## DATASET RECORDS
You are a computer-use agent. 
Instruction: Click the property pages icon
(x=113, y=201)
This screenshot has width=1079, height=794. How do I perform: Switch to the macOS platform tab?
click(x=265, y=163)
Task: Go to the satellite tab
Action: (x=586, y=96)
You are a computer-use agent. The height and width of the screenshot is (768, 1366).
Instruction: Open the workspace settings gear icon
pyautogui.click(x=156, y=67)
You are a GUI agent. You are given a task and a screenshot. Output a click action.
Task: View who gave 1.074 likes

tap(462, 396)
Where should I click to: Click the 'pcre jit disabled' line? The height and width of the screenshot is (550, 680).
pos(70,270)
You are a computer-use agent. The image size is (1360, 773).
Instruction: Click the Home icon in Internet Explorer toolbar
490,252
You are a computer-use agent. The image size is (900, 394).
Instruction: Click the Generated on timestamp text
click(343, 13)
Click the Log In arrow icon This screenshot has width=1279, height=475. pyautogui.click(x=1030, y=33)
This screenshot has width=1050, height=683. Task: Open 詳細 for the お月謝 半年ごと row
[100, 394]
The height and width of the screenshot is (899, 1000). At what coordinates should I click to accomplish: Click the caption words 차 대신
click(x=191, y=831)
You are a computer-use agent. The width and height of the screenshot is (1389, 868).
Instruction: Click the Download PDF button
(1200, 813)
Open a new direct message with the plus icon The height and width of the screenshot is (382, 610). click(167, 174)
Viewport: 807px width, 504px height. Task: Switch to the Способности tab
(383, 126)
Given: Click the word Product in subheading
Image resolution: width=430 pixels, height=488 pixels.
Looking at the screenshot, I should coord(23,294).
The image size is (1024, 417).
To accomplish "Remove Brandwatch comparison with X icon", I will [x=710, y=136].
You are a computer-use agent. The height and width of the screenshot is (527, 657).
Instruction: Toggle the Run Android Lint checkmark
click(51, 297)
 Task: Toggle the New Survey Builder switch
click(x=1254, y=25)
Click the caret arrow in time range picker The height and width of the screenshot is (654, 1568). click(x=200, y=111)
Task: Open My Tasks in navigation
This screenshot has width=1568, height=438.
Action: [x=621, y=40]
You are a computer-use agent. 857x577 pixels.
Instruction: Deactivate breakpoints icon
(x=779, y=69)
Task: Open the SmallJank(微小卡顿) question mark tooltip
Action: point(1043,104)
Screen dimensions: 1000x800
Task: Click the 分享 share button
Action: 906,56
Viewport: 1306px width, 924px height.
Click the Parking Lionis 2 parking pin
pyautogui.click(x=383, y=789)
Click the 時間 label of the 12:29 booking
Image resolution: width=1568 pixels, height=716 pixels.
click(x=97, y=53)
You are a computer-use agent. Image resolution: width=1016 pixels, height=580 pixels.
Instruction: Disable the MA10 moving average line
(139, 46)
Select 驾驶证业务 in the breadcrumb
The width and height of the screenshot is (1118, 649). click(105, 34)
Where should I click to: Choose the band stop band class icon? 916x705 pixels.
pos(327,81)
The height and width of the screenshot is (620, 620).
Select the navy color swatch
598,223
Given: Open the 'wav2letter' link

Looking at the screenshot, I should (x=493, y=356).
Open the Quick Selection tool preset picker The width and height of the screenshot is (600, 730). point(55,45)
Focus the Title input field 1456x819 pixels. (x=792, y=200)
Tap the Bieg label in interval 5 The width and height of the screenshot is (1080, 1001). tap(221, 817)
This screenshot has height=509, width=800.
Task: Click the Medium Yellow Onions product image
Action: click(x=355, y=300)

## TASK ITEM
Copy the whole listing once more, exactly.

## ANSWER BOX
You are a computer-use agent. 
Instruction: Click the property pages icon
(x=113, y=201)
This screenshot has width=1079, height=794. How do I perform: Switch to the macOS platform tab?
click(x=265, y=163)
Task: Go to the satellite tab
Action: (x=586, y=96)
You are a computer-use agent. The height and width of the screenshot is (768, 1366).
Instruction: Open the workspace settings gear icon
pyautogui.click(x=156, y=67)
You are a GUI agent. You are given a task and a screenshot. Output a click action.
Task: View who gave 1.074 likes

tap(462, 396)
Where should I click to: Click the 'pcre jit disabled' line? The height and width of the screenshot is (550, 680).
pos(70,270)
You are a computer-use agent. The image size is (1360, 773).
Instruction: Click the Home icon in Internet Explorer toolbar
490,252
You are a computer-use agent. The image size is (900, 394).
Instruction: Click the Generated on timestamp text
click(343, 13)
Click the Log In arrow icon This screenshot has width=1279, height=475. pyautogui.click(x=1030, y=33)
This screenshot has width=1050, height=683. Task: Open 詳細 for the お月謝 半年ごと row
[100, 394]
The height and width of the screenshot is (899, 1000). At what coordinates should I click to accomplish: Click the caption words 차 대신
click(x=191, y=831)
You are a computer-use agent. The width and height of the screenshot is (1389, 868).
Instruction: Click the Download PDF button
(1200, 813)
Open a new direct message with the plus icon The height and width of the screenshot is (382, 610). click(167, 174)
Viewport: 807px width, 504px height. Task: Switch to the Способности tab
(383, 126)
Given: Click the word Product in subheading
Image resolution: width=430 pixels, height=488 pixels.
Looking at the screenshot, I should coord(23,294).
The image size is (1024, 417).
To accomplish "Remove Brandwatch comparison with X icon", I will [x=710, y=136].
You are a computer-use agent. The height and width of the screenshot is (527, 657).
Instruction: Toggle the Run Android Lint checkmark
click(51, 297)
 Task: Toggle the New Survey Builder switch
click(x=1254, y=25)
Click the caret arrow in time range picker The height and width of the screenshot is (654, 1568). click(x=200, y=111)
Task: Open My Tasks in navigation
This screenshot has width=1568, height=438.
Action: [x=621, y=40]
You are a computer-use agent. 857x577 pixels.
Instruction: Deactivate breakpoints icon
(x=779, y=69)
Task: Open the SmallJank(微小卡顿) question mark tooltip
Action: point(1043,104)
Screen dimensions: 1000x800
Task: Click the 分享 share button
Action: 906,56
Viewport: 1306px width, 924px height.
Click the Parking Lionis 2 parking pin
pyautogui.click(x=383, y=789)
Click the 時間 label of the 12:29 booking
Image resolution: width=1568 pixels, height=716 pixels.
click(x=97, y=53)
You are a computer-use agent. Image resolution: width=1016 pixels, height=580 pixels.
Instruction: Disable the MA10 moving average line
(139, 46)
Select 驾驶证业务 in the breadcrumb
The width and height of the screenshot is (1118, 649). click(105, 34)
Where should I click to: Choose the band stop band class icon? 916x705 pixels.
pos(327,81)
The height and width of the screenshot is (620, 620).
Select the navy color swatch
598,223
Given: Open the 'wav2letter' link

Looking at the screenshot, I should (x=493, y=356).
Open the Quick Selection tool preset picker The width and height of the screenshot is (600, 730). point(55,45)
Focus the Title input field 1456x819 pixels. (x=792, y=200)
Tap the Bieg label in interval 5 The width and height of the screenshot is (1080, 1001). tap(221, 817)
This screenshot has height=509, width=800.
Task: Click the Medium Yellow Onions product image
Action: click(x=355, y=300)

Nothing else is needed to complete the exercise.